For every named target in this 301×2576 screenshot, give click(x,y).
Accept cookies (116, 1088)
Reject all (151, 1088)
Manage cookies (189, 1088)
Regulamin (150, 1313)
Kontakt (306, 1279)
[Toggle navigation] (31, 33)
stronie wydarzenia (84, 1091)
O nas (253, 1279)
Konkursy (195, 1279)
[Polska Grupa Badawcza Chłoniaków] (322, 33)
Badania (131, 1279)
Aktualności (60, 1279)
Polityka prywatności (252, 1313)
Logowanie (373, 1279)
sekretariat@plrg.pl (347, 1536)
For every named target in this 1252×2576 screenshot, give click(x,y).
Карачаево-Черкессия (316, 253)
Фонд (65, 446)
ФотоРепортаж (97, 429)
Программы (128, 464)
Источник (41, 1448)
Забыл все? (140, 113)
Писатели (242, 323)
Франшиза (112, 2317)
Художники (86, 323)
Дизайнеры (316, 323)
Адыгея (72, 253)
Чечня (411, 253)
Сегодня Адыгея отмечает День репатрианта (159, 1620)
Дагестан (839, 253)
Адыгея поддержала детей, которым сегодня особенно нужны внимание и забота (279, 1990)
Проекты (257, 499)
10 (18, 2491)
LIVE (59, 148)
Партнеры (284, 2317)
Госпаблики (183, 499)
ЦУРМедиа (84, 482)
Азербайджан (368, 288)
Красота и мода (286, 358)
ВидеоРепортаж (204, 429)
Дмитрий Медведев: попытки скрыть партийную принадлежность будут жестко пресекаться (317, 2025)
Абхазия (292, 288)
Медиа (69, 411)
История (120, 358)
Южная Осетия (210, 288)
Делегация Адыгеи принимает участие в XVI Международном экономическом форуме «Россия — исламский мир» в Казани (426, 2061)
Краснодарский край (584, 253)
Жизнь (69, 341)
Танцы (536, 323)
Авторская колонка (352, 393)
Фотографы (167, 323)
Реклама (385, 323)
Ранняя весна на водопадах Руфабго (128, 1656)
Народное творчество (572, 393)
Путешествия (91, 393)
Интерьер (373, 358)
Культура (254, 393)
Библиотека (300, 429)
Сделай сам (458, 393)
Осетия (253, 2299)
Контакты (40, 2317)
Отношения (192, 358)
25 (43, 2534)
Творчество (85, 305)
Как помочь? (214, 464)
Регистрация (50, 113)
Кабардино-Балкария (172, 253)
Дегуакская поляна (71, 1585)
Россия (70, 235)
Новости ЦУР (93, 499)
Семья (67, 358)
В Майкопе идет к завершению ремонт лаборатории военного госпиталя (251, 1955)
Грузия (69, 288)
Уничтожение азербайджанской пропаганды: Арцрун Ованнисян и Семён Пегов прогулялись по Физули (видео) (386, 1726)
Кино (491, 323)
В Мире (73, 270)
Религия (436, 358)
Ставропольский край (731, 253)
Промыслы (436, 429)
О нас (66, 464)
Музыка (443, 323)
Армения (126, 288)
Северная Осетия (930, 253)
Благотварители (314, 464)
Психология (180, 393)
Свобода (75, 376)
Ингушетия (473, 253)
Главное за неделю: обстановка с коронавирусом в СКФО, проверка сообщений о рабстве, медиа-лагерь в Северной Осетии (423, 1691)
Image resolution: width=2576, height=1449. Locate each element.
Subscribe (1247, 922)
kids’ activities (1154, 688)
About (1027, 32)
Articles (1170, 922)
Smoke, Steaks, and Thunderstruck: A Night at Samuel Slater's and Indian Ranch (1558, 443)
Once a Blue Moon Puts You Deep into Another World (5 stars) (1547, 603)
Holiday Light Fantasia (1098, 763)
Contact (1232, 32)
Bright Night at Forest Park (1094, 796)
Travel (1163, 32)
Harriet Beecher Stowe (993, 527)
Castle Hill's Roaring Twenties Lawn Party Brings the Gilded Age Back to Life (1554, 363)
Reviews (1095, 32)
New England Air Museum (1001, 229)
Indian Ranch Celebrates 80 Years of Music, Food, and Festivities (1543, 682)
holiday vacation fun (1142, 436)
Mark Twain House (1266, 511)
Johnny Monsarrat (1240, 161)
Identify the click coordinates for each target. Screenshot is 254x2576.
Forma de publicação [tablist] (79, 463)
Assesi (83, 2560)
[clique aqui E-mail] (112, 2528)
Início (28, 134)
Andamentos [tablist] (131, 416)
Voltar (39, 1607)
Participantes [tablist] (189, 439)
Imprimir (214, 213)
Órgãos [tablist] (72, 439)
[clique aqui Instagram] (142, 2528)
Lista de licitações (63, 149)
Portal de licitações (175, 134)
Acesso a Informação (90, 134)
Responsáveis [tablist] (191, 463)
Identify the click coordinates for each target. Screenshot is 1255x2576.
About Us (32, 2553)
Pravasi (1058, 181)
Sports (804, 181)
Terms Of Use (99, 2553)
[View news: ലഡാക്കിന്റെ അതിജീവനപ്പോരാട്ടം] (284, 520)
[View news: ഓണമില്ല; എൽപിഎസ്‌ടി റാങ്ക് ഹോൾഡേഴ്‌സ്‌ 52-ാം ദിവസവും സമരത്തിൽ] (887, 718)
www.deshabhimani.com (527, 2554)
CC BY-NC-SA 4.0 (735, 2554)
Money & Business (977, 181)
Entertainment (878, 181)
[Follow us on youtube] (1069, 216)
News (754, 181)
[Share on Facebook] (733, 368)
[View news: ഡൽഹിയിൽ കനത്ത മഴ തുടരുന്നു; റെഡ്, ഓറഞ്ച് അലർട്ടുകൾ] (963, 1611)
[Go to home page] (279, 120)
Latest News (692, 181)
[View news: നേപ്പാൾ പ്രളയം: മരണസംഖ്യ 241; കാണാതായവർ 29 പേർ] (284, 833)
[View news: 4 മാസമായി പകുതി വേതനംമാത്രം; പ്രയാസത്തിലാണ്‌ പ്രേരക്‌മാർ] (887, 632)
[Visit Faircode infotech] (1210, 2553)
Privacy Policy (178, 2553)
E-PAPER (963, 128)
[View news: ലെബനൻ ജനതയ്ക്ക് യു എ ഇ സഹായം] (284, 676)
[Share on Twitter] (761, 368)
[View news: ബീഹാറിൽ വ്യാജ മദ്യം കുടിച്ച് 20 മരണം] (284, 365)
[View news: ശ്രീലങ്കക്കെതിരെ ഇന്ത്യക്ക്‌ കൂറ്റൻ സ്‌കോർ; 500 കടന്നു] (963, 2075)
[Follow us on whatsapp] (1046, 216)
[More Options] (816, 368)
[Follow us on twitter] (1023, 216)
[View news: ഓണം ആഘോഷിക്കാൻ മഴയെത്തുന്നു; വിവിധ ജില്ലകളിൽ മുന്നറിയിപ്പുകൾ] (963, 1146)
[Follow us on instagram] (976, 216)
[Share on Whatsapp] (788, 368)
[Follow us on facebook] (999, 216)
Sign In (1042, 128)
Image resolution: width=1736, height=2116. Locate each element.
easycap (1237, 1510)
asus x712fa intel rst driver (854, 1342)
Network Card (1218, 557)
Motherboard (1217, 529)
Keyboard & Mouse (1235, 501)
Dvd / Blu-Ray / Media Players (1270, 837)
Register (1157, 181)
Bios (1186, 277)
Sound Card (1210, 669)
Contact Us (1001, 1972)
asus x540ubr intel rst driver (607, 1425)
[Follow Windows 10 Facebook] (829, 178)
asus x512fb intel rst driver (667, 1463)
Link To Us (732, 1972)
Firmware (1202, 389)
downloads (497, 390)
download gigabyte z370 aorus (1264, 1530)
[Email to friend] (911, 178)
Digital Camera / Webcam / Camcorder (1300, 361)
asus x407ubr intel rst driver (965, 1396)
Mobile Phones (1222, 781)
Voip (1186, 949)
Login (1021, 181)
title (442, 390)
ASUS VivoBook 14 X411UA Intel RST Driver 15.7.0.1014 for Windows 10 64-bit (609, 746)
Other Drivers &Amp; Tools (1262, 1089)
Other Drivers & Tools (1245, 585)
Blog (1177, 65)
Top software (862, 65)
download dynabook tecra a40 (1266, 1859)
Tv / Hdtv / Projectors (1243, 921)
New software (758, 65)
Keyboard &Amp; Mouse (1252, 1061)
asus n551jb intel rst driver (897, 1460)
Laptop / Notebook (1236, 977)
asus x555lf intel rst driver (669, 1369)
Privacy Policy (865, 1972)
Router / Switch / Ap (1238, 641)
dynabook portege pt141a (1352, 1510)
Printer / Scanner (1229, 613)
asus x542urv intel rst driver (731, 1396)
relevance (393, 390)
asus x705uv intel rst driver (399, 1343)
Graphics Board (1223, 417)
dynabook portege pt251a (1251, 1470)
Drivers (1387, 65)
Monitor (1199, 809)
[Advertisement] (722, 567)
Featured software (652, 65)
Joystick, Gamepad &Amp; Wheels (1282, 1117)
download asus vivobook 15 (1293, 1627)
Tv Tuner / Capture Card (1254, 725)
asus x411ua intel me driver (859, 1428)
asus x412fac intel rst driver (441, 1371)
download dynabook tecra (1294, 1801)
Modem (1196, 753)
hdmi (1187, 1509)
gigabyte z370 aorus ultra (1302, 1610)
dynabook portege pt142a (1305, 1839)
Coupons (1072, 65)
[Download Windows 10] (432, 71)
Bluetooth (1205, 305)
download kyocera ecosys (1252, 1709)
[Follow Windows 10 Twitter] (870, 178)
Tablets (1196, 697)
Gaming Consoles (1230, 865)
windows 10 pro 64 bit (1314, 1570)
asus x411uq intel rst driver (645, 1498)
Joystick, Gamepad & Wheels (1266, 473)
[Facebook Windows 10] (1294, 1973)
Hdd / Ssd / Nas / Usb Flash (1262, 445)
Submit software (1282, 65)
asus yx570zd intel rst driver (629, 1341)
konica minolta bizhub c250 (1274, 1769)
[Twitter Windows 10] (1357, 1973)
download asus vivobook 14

### TASK DIRECTIONS:
Go through the listing above and find each line containing the string "край"; copy those lines.

### SOLUTION TO THIS TASK:
Краснодарский край (584, 253)
Ставропольский край (731, 253)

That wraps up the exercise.